__Your task__
In the article on Grok, how many times did Grok appear in the review of over 400 government AI examples that name specific vendors?

Elon Musk’s AI chatbot Grok, launched by his company xAI, is struggling to establish itself both in government usage and enterprise adoption, overshadowed by dominant competitors like OpenAI, Google, and Anthropic.
- Grok appears in only a few US government AI applications, mostly for routine tasks.
- Top AI models from OpenAI, Google, and Anthropic dominate government contracts and rankings.
- Musk’s xAI has reportedly used OpenAI’s models to help train Grok, highlighting its challenges.
What happened
A recent Reuters report highlights that Grok, Elon Musk’s AI chatbot deployed by xAI, shows minimal presence in federal AI usage records for 2025. In a review of over 400 government AI examples naming specific vendors, Grok appeared only three times, mostly for basic administrative applications like document drafting and social media management. This is starkly contrasted by frequent mentions of OpenAI, Microsoft, Google, and Anthropic technologies.
Additional data sets from government AI projects confirm Grok’s minimal footprint, appearing just a handful of times compared to tens or hundreds of entries for its competitors. Despite a $200 million Pentagon contract and clearance to operate on classified networks, Grok is not favored internally, with personnel reportedly preferring other models such as Google’s Gemini and Anthropic’s Claude.
Why it matters
Elon Musk has positioned Grok as a centerpiece of xAI’s ambitions and SpaceX’s strategic vision, tying it directly to an estimated $28.5 trillion market opportunity mainly driven by enterprise AI applications. The lack of uptake in government use cases, however, underscores challenges in Grok’s ability to compete with more mature, higher-performing AI systems.
Compounding these challenges, Musk has openly acknowledged that Grok’s development involves training on models from competitors like OpenAI, raising questions about Grok’s originality and competitiveness. Furthermore, Grok’s public persona—as a less censored, often controversial chatbot—may deter adoption in professional settings. This reputation, combined with reports of Musk pressuring banks to subscribe to Grok for IPO participation, suggests Grok’s market position may be more fragile than its backers expect.
What to watch next
Future indicators for Grok’s viability will include its performance and acceptance in both government and enterprise sectors, particularly whether it can prove competitive with leading AI models or win broader trust and adoption through enhanced reliability and safety measures. The ongoing training and improvement process, especially involving external models, will be critical to monitor.
Additionally, how SpaceX leverages Grok in upcoming IPO filings and whether enterprises engage meaningfully with the chatbot will shed light on the commercial sustainability of xAI’s AI vision. Stakeholders should also observe if Musk’s approach to managing Grok’s public profile evolves to better align with enterprise expectations, potentially mitigating risks associated with its current controversial outputs.

__Record excerpts__

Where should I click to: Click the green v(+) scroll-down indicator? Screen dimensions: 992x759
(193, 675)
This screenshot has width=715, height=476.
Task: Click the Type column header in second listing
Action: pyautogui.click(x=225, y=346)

__Expected output__
Three times.